In July 2020, I read an article in the McKinsey Quarterly entitled “Making a daily ‘to be’ list: How a hospital system CEO is navigating the coronavirus crisis.” This article completely changed my perspective on productivity and focusing on one’s Why. Prior to this article, my philosophy was simple: “If you want to know someone’s why, look at their to-do list.” It seemed as logical as the old saying, “If you want to know someone’s heart or priorities, look at their checkbook.”
But that McKinsey article shattered my assumptions about purpose and revealed a profound truth I had been missing.
The Revelation of Being
The hospital CEO profiled wasn’t just managing tasks during an unprecedented crisis—he was anchoring himself in who he needed to be. Instead of frantically adding items to his to-do list, he was intentionally crafting a “to be” list. Be present. Be calm. Be decisive. Be compassionate. His actions flowed naturally from his being, not the other way around.
This shift from doing to being represents more than a productivity hack—it’s a fundamental reorientation toward authentic purpose. When we focus primarily on our to-do lists, we often find ourselves reactive, driven by external demands and expectations. But when we center ourselves on our to-be list, we become proactive agents of our own purpose.
Think about it: anyone can copy someone else’s to-do list and execute the same tasks. But you cannot copy someone’s being. Your authentic self—who you are called to be—is uniquely yours.
The Scriptural Foundation
This revelation began to illuminate Scripture in new ways. Second Corinthians 5:21 suddenly made profound sense: “For he hath made him to be sin for us, who knew no sin; that we might be made the righteousness of God in him.”
Our why and Christ’s “why” are captured in a two-lettered word—be—in this verse. Christ’s ultimate purpose wasn’t found in His to-do list of miracles, teachings, or even acts of service, as meaningful as they were. His why was rooted in His being: to be sin for us so that we might be righteousness in Him. The doing flowed from the being.

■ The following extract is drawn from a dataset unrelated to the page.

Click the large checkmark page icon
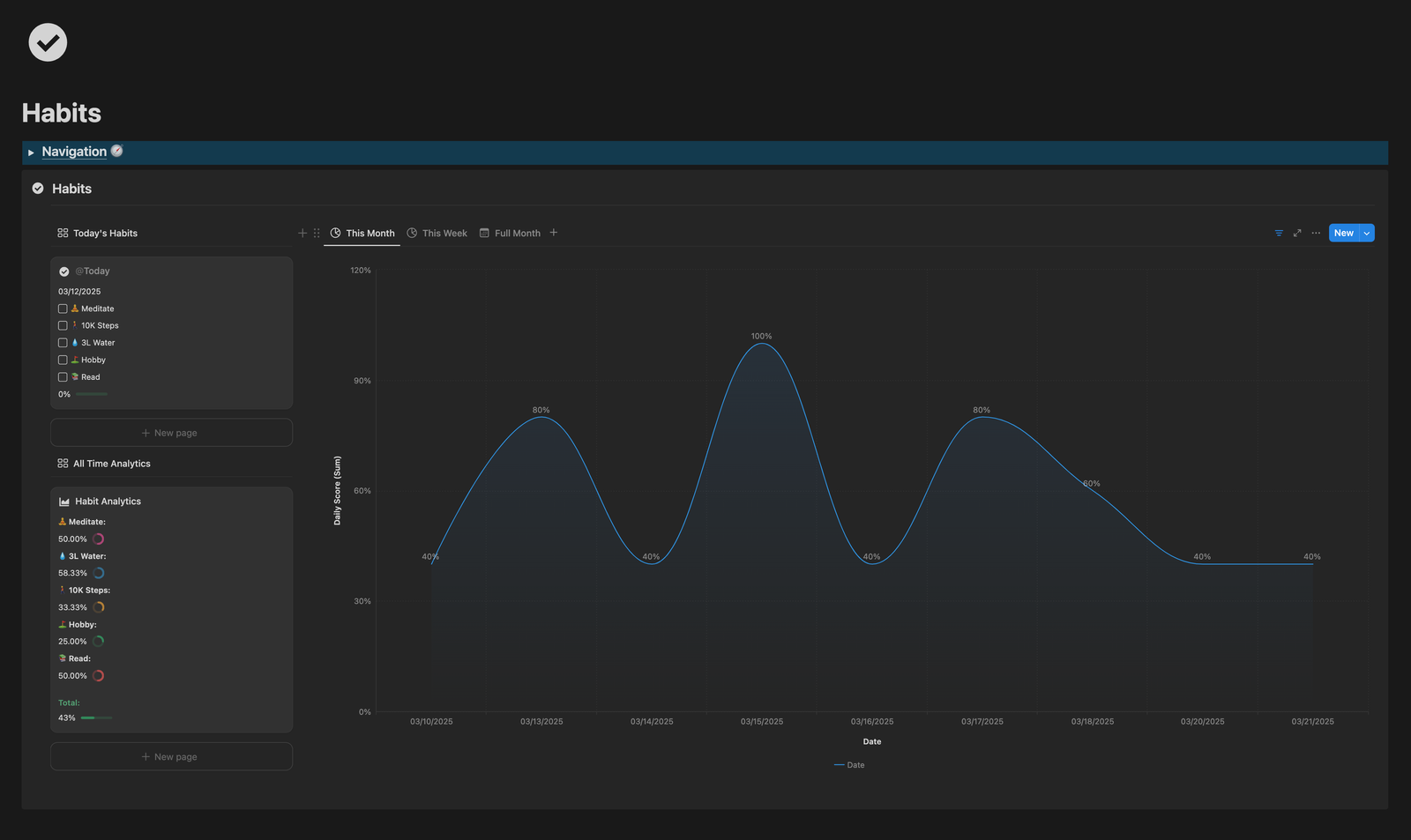1411x840 pixels. (48, 42)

When we speak of our why, we often point to external reference points—another person we want to help, a place we want to impact, a cause we want to advance. But what if our why is more fundamental than that? What if our why is not something we do for others, but something we become in relationship with God and then naturally express in the world?
The Life That Is the Reward
This understanding finds beautiful confirmation in Jeremiah 39:18, where God speaks to Ebed-Melech: “Because you trusted me, I will give you your life as a reward” (New Living Translation).

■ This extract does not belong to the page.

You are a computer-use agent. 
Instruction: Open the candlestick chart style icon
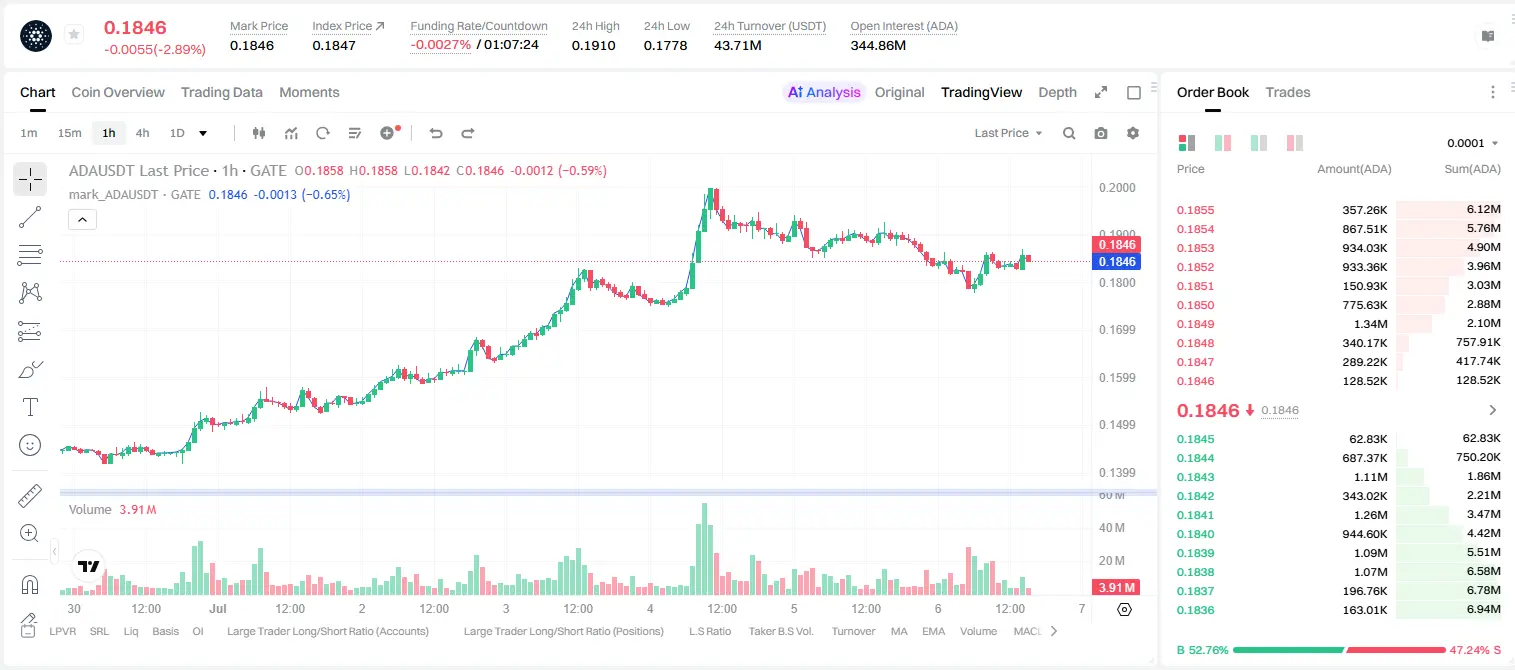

Notice the profound simplicity: your life is the reward. Not the things you accomplish. Not the recognition you receive. Not the external markers of success. Your very life—your being—is the prize.
Often we tie our sense of purpose to some form of external reward or outcome. We think our why must produce something measurable, something that others can see and validate. But Scripture reveals a different truth: our why is our life, our being. The reward is not separate from who we are—it is who we are.

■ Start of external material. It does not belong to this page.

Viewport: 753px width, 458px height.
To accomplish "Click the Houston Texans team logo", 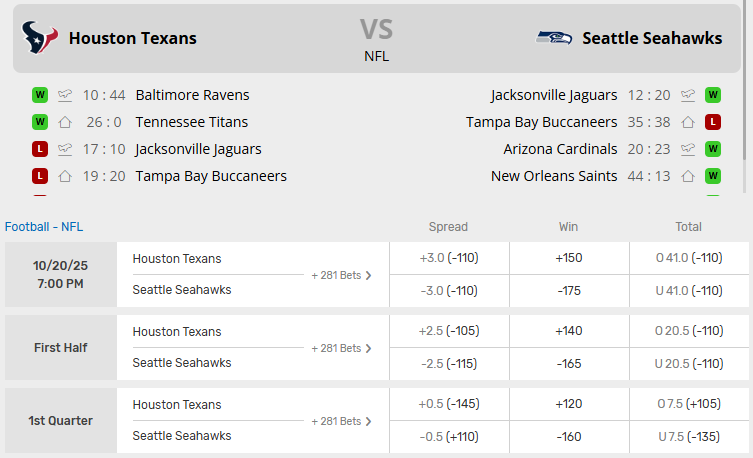I will tap(39, 38).
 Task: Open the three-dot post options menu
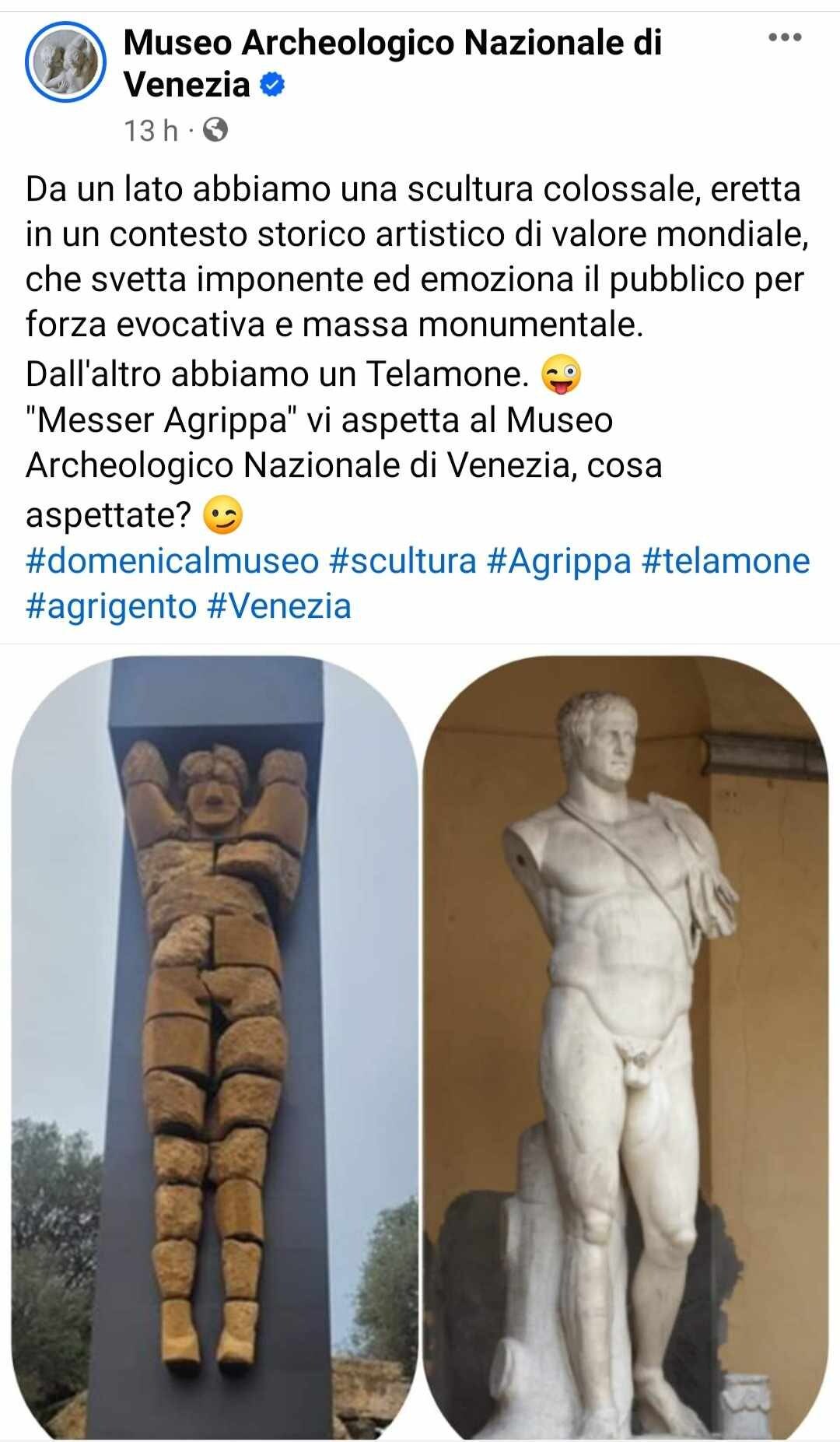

Living from the To-Be List
This doesn’t diminish the importance of action or productivity. Rather, it reframes them. When your being is aligned with your purpose, your doing becomes an authentic expression of who you are rather than a desperate attempt to prove who you think you should be.
Consider the difference:
- A to-do list asks: “What must I accomplish today?”
- A to-be list asks: “Who am I called to be today?”
The first question creates pressure and anxiety. The second creates peace and clarity.
When we know who we are called to be, we naturally gravitate toward activities and commitments that align with that identity. We say no to things that conflict with our being, not because we’re being selfish, but because we’re being authentic.
Your Why Revealed
So what is your why? Perhaps it’s not found in your ambitious goals or your noble causes, as worthy as they may be. Perhaps your why is simpler and more profound than you imagined.
Your why might be found in the quiet answer to this question: Who are you called to be?
The answer to that question—your to-be list—may be the very life God intends to give you as a reward. Not as something you earn through doing, but as something you receive through being.
In a world obsessed with productivity and achievement, this might be the most counter-cultural truth of all: your why is not what you do, but who you are. And who you are called to be is reward enough.